::: PASSAGE FOR REVIEW :::

Title: A Comparison of Canopy Evapotranspiration for Maize and Two Perennial Grass Species Identified as Potential Bioenergy Crops

Author
item HICKMAN, GEORGE - University Of Illinois
item VANLOOCKE, A - University Of Illinois
item DOHLEMAN, F - University Of Illinois
item Bernacchi, Carl

Submitted to: Global Change Biology Bioenergy
Publication Type: Peer Reviewed Journal
Publication Acceptance Date: 5/14/2010
Publication Date: 8/1/2010
Citation: Hickman, G.C., VanLoocke, A., Dohleman, F.G., Bernacchi, C.J. 2010. A Comparison of Canopy Evapotranspiration for Maize and Two Perennial Grass Species Identified as Potential Bioenergy Crops. Global Change Biology Bioenergy. 2:157-168.

Interpretive Summary: A combination of many factors, most notably increasing demands for energy and a need to lower consumption of fossil fuels, has driven research to investigate renewable energy sources. Of particular interest to the Midwestern U.S. are bioenergy crops that are designed to offset fossil fuel consumption through conversion of biomass into ethanol or other liquid fuels. Currently, a large portion of corn harvest is devoted to ethanol production but next generation species such as switchgrass or miscanthus are identified as suitable replacements provided efficient conversion of cellulose to ethanol is engineered. With the potential for large-scale changes in the landscape to accommodate these cellulosic based bioenergy crops, many key questions related to environmental impacts are unanswered. In this study, we investigate the water use of switchgrass, miscanthus, and maize to determine the total water used during one growing season and how efficiently this water was converted to biomass. Of the three species, miscanthus used the most water, followed by switchgrass, and maize used the less. Most of the differences between maize and the perennial grasses was driven by a longer growing season; however physiological attributes are also likely involved. Despite the large differences in water use, when measured as a function of water use efficiency to biomass harvested, there were little differences between maize and miscanthus. Thus the increased water use is largely offset by the higher yields. If all of the above-ground biomass in the maize were harvested for cellulosic ethanol production, then maize once again becomes more water use efficient, but it is likely that consequences related to sustainability would become more apparent. These results suggest that there might be large scale environmental impacts of altering the landscape to accommodate bioenergy crops and that further, long term measurements are needed to better understand these consequences.

Technical Abstract: Perennial rhizomatous grasses (PRGs) that utilize the C4 photosynthetic pathway are considered one of the most promising vegetation types to accommodate a cellulosic feedstock for renewable energy production. The potential widespread use of biomass crops for renewable energy production has sparked numerous environmental concerns including the impacts of alteration of vegetation at the landscape scale on the hydrological cycle. We predicted that total seasonal evapotranspiration (ET) would be higher for perennial grasses relative to maize as a result of higher leaf area, higher above-ground biomass and prolonged growing seasons. To test this prediction, ET was determined using a residual energy balance approach during the 2007 growing season for three plots each of Miscanthus X giganteus (miscanthus), Panicum virgatum (switchgrass), and Zea mays (maize). When all canopies were completely closed, Miscanthus showed the highest rate of ET at 176 Wm-2, maize and switchgrass were 12.5% and 28% lower, respectively. Water use efficiency was lowest in PRGs due to prolonged seasonal ET without compensating gain in above-ground biomass for much of the growing season. Analysis of canopy differences suggests that changes in ET due to large-scale implementation of PRGs in the Midwestern USA will influence local and regional hydrologic cycles differently than traditional row crops.

:::

BRIEF 1> In the crop water-use abstract, which of the three species used the most water during the growing season?
BRIEF 2> Retype the stretch of the crop water-use abstract from "Submitted to: Global" through "Biology Bioenergy. 2:157-168.".

::: PROVIDED RECORDS :::

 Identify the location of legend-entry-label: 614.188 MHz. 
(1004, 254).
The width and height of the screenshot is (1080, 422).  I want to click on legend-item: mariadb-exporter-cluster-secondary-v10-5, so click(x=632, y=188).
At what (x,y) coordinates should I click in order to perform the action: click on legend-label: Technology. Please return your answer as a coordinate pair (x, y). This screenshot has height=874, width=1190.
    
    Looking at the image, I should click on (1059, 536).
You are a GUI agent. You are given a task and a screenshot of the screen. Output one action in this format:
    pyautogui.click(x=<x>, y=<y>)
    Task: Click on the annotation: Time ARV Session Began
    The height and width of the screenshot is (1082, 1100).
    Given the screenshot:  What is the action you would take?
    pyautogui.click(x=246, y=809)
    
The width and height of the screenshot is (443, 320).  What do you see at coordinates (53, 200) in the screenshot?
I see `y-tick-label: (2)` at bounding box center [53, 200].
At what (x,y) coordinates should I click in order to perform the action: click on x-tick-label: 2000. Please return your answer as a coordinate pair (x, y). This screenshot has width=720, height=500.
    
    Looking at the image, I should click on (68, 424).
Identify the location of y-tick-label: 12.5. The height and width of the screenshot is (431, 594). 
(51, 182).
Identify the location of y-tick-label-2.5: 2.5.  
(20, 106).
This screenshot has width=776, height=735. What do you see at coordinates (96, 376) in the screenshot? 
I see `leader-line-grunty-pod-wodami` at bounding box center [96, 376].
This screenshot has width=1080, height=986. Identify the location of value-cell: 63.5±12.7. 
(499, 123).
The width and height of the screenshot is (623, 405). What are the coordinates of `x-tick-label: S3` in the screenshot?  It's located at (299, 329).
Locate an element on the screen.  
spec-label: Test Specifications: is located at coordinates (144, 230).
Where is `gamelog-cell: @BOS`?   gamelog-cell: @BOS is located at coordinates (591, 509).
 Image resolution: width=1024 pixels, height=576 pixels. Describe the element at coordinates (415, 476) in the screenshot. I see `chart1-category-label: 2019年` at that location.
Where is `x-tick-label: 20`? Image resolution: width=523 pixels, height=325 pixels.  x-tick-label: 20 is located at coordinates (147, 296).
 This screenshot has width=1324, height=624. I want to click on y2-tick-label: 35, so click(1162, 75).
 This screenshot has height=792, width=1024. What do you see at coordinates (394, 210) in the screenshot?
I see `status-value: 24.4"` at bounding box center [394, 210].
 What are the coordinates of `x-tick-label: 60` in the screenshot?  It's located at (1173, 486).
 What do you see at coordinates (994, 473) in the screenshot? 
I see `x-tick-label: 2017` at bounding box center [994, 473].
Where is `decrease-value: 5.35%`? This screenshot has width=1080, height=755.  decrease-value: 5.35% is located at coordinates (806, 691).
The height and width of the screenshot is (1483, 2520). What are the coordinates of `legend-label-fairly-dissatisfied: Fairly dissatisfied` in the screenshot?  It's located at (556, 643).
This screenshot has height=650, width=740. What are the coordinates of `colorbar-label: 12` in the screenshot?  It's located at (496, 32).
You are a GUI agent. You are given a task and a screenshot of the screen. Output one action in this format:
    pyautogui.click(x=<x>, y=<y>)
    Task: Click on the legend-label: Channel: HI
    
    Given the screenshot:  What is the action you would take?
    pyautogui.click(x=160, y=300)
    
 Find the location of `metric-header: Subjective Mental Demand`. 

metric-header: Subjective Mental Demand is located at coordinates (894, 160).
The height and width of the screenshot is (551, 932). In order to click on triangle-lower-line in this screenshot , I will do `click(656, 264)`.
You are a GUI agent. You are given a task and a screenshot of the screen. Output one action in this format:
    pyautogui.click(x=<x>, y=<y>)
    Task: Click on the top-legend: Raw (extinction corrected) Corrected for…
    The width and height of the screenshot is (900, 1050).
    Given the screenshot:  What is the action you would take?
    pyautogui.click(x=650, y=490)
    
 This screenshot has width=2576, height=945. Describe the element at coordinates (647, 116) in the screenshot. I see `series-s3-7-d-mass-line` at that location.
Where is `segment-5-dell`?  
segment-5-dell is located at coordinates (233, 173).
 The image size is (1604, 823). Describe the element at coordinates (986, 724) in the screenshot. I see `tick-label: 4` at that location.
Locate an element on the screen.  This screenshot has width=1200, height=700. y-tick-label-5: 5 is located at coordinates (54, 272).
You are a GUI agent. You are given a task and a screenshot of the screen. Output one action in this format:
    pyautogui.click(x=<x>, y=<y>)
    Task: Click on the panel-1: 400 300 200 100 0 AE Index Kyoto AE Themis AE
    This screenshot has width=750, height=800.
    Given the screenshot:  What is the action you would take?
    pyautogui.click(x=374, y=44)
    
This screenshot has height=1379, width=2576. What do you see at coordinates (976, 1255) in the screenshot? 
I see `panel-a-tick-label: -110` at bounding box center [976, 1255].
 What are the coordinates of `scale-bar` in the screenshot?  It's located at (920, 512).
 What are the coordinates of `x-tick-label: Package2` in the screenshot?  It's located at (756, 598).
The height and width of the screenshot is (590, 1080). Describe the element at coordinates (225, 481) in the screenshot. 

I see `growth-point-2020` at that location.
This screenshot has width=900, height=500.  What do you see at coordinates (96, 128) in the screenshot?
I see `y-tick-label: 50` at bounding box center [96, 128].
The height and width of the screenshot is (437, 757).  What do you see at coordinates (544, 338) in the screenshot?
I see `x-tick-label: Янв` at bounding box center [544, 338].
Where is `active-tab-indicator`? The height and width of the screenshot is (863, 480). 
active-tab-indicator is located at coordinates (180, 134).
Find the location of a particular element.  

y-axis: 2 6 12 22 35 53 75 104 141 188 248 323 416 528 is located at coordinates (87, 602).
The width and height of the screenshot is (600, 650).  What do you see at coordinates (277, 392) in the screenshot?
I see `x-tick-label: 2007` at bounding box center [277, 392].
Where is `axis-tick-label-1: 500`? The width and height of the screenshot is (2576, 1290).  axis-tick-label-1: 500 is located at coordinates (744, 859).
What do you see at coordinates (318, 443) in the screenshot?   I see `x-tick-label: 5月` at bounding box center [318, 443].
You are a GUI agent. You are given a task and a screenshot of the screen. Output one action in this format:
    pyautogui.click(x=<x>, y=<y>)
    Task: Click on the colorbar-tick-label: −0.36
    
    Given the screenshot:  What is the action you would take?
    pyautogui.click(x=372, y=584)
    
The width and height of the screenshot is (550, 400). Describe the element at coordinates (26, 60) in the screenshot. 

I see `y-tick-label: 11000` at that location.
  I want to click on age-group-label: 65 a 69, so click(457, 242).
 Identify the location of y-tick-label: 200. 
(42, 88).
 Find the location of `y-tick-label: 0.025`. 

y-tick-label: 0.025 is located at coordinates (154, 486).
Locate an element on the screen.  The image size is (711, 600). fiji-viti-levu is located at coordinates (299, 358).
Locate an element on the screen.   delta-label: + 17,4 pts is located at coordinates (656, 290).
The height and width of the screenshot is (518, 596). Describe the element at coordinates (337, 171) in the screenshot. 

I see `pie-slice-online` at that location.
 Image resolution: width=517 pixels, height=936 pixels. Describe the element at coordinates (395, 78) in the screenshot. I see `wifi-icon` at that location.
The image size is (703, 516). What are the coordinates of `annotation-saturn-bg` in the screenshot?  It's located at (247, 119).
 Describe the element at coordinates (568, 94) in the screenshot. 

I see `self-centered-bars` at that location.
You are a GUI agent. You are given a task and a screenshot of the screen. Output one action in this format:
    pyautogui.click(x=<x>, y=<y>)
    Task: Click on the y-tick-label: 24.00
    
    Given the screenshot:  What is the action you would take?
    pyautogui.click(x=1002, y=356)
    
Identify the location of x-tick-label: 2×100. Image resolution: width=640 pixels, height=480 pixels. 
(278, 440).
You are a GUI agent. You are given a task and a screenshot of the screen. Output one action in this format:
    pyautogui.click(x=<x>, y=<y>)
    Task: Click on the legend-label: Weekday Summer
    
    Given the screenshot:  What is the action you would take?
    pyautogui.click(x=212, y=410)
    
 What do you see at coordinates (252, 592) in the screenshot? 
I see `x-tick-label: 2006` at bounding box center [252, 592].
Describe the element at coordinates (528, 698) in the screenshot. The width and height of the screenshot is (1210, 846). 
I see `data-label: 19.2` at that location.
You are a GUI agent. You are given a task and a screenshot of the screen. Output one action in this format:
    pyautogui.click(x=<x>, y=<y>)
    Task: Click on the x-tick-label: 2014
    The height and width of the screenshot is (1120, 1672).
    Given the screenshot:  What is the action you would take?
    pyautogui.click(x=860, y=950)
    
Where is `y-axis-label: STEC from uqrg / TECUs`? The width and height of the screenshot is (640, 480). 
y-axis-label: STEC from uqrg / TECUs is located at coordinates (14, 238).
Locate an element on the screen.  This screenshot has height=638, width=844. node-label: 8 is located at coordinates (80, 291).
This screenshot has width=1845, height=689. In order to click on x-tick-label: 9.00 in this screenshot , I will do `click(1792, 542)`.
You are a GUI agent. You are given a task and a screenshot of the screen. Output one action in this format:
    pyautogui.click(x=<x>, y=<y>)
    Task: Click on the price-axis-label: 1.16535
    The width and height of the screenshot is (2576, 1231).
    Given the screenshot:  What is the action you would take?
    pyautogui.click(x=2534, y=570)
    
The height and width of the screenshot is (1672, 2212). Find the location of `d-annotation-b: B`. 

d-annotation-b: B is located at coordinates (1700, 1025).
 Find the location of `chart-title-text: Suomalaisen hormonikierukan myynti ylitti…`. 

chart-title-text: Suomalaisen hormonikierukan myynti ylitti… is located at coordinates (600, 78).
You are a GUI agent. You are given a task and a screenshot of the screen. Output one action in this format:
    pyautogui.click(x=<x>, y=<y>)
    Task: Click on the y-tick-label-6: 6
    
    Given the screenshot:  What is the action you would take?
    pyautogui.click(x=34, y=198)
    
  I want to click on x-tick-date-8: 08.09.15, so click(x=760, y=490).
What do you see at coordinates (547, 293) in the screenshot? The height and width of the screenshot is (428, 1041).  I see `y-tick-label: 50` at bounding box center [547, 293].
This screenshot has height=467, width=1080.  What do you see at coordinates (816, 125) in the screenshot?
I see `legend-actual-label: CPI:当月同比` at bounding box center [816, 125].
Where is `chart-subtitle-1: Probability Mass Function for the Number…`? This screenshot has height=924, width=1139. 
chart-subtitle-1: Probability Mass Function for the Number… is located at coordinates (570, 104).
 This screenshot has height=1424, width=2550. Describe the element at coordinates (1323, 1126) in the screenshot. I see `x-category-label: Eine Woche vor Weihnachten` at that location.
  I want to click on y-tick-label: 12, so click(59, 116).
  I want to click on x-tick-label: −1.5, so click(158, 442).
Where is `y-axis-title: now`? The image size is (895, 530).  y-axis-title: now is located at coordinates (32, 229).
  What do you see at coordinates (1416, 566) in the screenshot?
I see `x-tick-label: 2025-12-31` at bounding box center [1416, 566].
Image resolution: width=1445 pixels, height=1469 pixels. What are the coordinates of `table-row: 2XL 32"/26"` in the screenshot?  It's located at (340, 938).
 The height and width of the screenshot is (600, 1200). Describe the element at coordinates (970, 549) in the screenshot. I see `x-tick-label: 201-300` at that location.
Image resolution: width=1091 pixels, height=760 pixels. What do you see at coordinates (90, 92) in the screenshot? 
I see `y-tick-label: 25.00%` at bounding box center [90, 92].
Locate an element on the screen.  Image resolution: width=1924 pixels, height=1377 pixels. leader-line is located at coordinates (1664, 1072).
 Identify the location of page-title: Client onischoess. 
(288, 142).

:::

RESULT 1> Miscanthus

RESULT 2>
Submitted to: Global Change Biology Bioenergy
Publication Type: Peer Reviewed Journal
Publication Acceptance Date: 5/14/2010
Publication Date: 8/1/2010
Citation: Hickman, G.C., VanLoocke, A., Dohleman, F.G., Bernacchi, C.J. 2010. A Comparison of Canopy Evapotranspiration for Maize and Two Perennial Grass Species Identified as Potential Bioenergy Crops. Global Change Biology Bioenergy. 2:157-168.